[Objetivos]
• A. Segundo o excerto sobre as crónicas literárias de Eduardo Prado Coelho, o que é criticar?
• B. Transcreva do excerto sobre Eduardo Prado Coelho o trecho desde "Acho que é imprudente, e" até "mais à mão?".
• C. Escreva a continuação do texto sobre as crónicas literárias de Eduardo Prado Coelho, a partir da sua última frase.

[Excerto fornecido]
Acusavam-no de escrever sobre amigos, e ele dizia que se tornava amigo
daqueles, pessoas ou livros, sobre quem escrevia. Ler e escrever sobre o que se
lê é uma árdua tarefa quando se lê com amor, quando a leitura é encontro
connosco mesmos e com aquilo (mundo e existência) que, em nós, é
fundamentalmente impartilhável. E é também uma tarefa generosa e um exercício
arriscado; falamos sempre de mais quando falamos de outros, de pessoas ou de
livros. Porque, nesse momento, estamos sós e, por muito que chamemos por
companhia, memórias, nomes, outros livros (e as crónicas literárias de Eduardo Prado Coelho faziam-no insistentemente), a
companhia nunca vem.
Acho que é imprudente, e se calhar injusto, falar em crítica literária a
propósito do que Eduardo Prado Coelho escrevia sobre livros nos jornais
(crítica haverá talvez no seu ensaísmo). Criticar é pôr em crise e se algo ele
punha em crise nessas crónicas era principalmente ele próprio. Eram textos,
embora transmissíveis, pessoais, às vezes dir-se-ia que privados. Mas, de um
modo ou doutro, não falamos sempre de nós, que é o que temos mais à mão?

Dados de alvos de clique:
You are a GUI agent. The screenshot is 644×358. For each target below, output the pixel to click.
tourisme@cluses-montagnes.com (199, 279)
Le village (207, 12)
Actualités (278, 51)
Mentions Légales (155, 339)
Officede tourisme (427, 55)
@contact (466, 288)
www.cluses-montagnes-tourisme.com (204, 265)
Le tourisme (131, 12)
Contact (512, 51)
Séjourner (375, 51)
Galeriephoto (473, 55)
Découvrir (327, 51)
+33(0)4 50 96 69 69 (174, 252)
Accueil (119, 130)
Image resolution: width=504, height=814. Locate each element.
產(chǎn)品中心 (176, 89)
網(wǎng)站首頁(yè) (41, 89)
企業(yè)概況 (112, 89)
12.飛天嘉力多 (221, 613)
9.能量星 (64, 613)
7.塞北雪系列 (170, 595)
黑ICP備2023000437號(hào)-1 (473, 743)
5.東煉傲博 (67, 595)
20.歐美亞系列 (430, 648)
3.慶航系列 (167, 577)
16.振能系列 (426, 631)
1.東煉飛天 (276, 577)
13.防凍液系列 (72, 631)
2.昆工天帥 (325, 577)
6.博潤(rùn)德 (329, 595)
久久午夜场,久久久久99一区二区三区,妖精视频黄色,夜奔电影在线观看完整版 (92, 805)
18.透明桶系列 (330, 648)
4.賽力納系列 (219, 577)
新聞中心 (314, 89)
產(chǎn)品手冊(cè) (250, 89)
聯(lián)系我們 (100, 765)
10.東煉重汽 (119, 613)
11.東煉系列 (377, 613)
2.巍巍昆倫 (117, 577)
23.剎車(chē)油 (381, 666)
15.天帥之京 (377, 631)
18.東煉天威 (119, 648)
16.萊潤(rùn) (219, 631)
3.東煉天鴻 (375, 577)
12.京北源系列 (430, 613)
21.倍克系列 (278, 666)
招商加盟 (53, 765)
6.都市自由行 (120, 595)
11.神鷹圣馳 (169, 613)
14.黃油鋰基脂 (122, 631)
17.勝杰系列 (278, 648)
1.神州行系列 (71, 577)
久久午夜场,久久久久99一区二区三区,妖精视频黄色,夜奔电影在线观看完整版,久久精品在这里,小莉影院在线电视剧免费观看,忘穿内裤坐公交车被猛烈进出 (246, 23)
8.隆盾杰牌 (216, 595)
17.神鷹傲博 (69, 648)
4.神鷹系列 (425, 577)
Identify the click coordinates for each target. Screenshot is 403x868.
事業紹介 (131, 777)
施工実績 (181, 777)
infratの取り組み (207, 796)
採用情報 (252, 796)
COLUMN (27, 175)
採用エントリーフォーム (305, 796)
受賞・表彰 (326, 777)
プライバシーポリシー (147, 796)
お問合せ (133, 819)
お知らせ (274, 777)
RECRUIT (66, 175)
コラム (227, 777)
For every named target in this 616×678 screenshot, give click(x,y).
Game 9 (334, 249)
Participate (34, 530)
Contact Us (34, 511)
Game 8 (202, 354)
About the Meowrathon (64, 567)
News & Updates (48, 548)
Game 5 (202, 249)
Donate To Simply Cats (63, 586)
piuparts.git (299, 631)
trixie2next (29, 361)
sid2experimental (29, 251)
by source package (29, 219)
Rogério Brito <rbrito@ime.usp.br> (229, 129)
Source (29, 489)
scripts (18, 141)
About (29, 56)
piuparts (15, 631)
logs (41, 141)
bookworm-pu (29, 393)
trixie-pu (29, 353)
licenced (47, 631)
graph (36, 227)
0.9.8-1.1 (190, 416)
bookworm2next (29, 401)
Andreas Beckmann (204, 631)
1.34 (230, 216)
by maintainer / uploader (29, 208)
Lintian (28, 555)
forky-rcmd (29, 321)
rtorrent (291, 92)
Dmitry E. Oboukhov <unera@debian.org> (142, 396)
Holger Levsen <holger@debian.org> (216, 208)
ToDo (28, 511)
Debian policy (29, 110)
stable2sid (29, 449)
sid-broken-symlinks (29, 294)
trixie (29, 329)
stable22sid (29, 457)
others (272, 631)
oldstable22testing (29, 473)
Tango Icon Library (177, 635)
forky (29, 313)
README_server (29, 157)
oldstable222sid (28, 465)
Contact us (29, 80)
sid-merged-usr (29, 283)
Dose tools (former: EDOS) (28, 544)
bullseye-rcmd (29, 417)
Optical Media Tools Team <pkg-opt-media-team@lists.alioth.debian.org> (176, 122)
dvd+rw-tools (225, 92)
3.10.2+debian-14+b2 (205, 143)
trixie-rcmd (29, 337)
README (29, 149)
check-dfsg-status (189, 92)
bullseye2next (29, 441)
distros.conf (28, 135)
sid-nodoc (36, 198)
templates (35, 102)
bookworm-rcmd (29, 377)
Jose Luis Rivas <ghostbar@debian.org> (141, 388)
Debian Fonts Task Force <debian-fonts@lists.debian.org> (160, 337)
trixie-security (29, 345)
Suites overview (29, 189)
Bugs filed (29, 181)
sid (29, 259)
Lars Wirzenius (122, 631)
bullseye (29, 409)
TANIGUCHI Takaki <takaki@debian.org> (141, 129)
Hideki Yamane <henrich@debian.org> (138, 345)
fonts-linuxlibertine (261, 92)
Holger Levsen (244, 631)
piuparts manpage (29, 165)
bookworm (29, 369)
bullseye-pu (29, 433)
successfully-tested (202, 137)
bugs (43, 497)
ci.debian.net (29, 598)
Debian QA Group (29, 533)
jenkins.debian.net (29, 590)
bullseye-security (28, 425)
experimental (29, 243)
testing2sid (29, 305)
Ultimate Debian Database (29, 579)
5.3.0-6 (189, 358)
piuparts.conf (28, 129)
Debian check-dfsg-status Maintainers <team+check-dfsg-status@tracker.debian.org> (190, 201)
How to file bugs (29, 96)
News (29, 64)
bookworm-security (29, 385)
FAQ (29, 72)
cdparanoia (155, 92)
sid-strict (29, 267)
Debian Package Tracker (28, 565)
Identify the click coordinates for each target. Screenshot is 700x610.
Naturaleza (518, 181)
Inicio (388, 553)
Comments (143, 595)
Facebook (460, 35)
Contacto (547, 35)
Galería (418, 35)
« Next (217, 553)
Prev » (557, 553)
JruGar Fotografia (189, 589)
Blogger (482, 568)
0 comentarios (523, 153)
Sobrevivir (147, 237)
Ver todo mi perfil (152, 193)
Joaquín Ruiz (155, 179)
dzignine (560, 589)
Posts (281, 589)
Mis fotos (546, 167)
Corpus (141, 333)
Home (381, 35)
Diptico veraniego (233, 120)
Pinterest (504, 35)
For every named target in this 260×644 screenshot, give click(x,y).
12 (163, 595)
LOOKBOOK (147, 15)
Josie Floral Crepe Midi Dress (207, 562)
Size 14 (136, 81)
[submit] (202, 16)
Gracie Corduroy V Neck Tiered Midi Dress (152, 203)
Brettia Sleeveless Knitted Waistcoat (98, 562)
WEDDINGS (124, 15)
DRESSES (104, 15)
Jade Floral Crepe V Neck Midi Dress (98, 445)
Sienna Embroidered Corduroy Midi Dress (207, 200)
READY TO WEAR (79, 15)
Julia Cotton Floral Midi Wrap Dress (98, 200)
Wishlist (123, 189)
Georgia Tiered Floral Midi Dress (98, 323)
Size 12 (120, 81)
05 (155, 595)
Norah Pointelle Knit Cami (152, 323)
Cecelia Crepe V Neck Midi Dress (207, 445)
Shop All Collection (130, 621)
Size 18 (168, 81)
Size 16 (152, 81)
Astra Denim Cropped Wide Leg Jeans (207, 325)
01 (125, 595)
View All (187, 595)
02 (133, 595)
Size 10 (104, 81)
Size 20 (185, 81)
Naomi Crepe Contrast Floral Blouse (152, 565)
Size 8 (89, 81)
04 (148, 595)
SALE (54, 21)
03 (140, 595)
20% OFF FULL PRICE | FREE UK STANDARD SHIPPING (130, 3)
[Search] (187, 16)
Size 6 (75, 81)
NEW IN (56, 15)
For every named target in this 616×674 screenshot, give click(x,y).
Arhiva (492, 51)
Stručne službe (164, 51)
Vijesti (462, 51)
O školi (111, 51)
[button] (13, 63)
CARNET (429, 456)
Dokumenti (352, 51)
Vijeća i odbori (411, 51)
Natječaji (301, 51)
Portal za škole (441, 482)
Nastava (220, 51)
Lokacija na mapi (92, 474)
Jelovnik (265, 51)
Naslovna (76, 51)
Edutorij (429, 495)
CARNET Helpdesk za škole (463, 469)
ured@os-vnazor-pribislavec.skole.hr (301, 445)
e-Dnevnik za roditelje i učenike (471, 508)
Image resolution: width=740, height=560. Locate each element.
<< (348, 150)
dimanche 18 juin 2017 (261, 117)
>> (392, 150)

[Resultados]
• A. Criticar é pôr em crise.

• B.
Acho que é imprudente, e se calhar injusto, falar em crítica literária a
propósito do que Eduardo Prado Coelho escrevia sobre livros nos jornais
(crítica haverá talvez no seu ensaísmo). Criticar é pôr em crise e se algo ele
punha em crise nessas crónicas era principalmente ele próprio. Eram textos,
embora transmissíveis, pessoais, às vezes dir-se-ia que privados. Mas, de um
modo ou doutro, não falamos sempre de nós, que é o que temos mais à mão?

• C.
Muitos acusavam-no justamente disso, clamando por «objectividade» como se
ele estivesse constituído em alguma espécie de «serviço público» e lhe
coubesse, não amar ou desamar, mas separar o «bom» do «mau» e a «culpa» da
«inocência». Mas nem a crítica literária (chamemos-lhe assim) é um processo
judiciário nem o crítico, pelo menos na prática de Eduardo Prado Coelho, um
juiz, mas uma parte interessada. Pedia-se-lhe o que ele não podia dar, justiça.
A vida, no caso a vida literária, é injusta, e merecemos sempre mais do que ela
está disposta a dar-nos. O que alguns exigiam a Eduardo Prado Coelho era que
ele reparasse os males da nossa pobre existência literária (da nossa e da de
cada um). Ora ninguém tem poder para tanto.
Eduardo Prado Coelho escreveu excessivamente sobre alguns dos meus livros.
A minha amizade com ele começou com a sua singular e injustificada amizade por
esses livros (a certa altura até já escrevia sobre os meus gatos), e não ao
contrário; e, tivesse sido ao contrário, a coisa iria dar ao mesmo, pois, como
os do Senhor, são misteriosos os caminhos da amizade. Um dia, no bar da
Biblioteca Nacional, disse-lhe que ele não era juiz fiável. E não era. Porque
não era (felizmente não era!) um juiz, mas um leitor de livros, que amava, como
todos amamos, alguns deles (vá lá perceber-se porquê, e eu frequentemente não
percebia) e a quem outros eram indiferentes. E que escrevia sobre isso sem se
dar ao cuidado de adiar o coração (víscera incómoda). Morreu do coração, de que
outra coisa poderia ter sido?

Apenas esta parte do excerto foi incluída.